In some circumstances it’s when the heart stops beating, in others it’s when brain activity ends, in still others it is defined as a lack of respiratory activity. If you look up the medical definition, it will tell you that, broadly, death occurs when life ceases, but will also admit that there is no consensus on the definition of life. If you think I’m playing cute and splitting hairs over semantics, consider this: the definition of what constitutes death is not even legally consistent across all states –each state is left to define it on their own, and they do. What constitutes legally dead in Maryland is not the same as what constitutes legally dead in North Carolina or Texas or Michigan.
We cannot define when life ends because we cannot define what “life” means, and if we can’t define what it is or when it ends, then we certainly can’t define when it begins to any legal or medical standard. If you think that is bean-counting nonsense –a bit of philosophical navel-gazing– then I remind you that people’s lives, livelihoods, and very freedoms now rest on being able to have both concrete legal and medical definitions of what life is and when it starts and ends.
And we don’t have any of that.
All we have are an array of medical opinions and ongoing research which is still trying to better define these things, but if you think there is a medical or scientific definition of life and when it begins, you have been deceived, for there is no such thing.
So where does that leave us?
For many people, it leaves them with their beliefs –what they’ve been taught is true– but not much evidence.
For the religious (and even those who don’t consider themselves so) it comes down to the soul. Many Christians will tell you that, at the moment of conception, God inserts your immortal soul into the fertilized egg –a soul he has known for all of eternity, its lack of consciousness notwithstanding. “Before I formed you in the womb, I knew you” they quote. For Christians, this is really the point. They will trot out those rare, gruesome abortion films of fetuses recoiling from instruments for the emotional shock value and for their usefulness as propaganda, but the fact is, the physical body, to Christians, is nothing more than a temporary vehicle for the soul. It’s an earthly vessel for the real you, nothing more.

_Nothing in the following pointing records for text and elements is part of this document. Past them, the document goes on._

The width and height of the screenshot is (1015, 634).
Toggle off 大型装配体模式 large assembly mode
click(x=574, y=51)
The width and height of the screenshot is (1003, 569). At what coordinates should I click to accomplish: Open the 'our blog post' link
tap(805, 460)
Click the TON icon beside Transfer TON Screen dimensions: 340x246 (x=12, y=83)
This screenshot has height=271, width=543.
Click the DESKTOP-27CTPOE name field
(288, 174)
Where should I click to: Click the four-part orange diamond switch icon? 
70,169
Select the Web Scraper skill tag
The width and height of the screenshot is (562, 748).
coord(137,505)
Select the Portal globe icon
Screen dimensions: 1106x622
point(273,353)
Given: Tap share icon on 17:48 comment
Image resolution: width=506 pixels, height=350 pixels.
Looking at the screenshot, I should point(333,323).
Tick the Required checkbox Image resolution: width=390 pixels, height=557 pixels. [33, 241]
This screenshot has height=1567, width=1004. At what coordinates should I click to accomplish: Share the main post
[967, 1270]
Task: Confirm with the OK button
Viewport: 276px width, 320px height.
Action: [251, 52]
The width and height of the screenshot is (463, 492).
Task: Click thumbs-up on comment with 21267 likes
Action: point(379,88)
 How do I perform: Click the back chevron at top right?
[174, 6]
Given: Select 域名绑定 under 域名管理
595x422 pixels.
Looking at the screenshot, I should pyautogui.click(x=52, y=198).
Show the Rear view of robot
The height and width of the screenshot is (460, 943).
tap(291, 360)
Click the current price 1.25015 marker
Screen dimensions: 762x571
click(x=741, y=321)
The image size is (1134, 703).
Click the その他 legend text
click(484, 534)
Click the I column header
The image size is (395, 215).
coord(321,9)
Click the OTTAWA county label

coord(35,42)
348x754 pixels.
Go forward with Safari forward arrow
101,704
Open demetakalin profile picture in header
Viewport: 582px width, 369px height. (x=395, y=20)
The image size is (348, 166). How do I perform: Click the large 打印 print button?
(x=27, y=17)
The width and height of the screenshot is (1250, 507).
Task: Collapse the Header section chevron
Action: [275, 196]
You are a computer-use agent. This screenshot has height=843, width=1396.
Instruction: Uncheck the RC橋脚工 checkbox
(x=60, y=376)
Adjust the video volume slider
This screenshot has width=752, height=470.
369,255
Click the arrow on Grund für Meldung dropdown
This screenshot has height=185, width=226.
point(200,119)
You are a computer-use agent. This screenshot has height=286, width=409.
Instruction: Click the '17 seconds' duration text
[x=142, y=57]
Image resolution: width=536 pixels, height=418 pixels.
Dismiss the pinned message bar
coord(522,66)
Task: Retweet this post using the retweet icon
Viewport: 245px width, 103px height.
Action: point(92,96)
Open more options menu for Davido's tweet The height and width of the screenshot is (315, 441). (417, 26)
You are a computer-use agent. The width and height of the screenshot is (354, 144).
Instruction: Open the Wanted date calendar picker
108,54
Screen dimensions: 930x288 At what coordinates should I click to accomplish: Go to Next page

If God kills your newborn infant a few minutes after birth, that’s OK, because He transports the soul directly to his side (in most Protestant sects, anyway). Abortion is basically you stamping the soul “Return to Sender” and thumbing your nose at His plan. It isn’t that it’s a murder of a physical body, it’s that you are usurping God’s authority.
In other Christian traditions, the soul is damned until it is either baptized or christened, so to have an abortion is to needlessly damn a soul to hell that might otherwise have been saved. You’ll rarely hear this much in the public square, because it gets heartless pretty quickly when you start telling women who’ve had miscarriages or lost babies shortly after birth that their children are burning in hell thanks to Original Sin, and that’s a big public relations problem. That said, the belief is widespread among many Catholics and some really fundamentalist Protestant denominations.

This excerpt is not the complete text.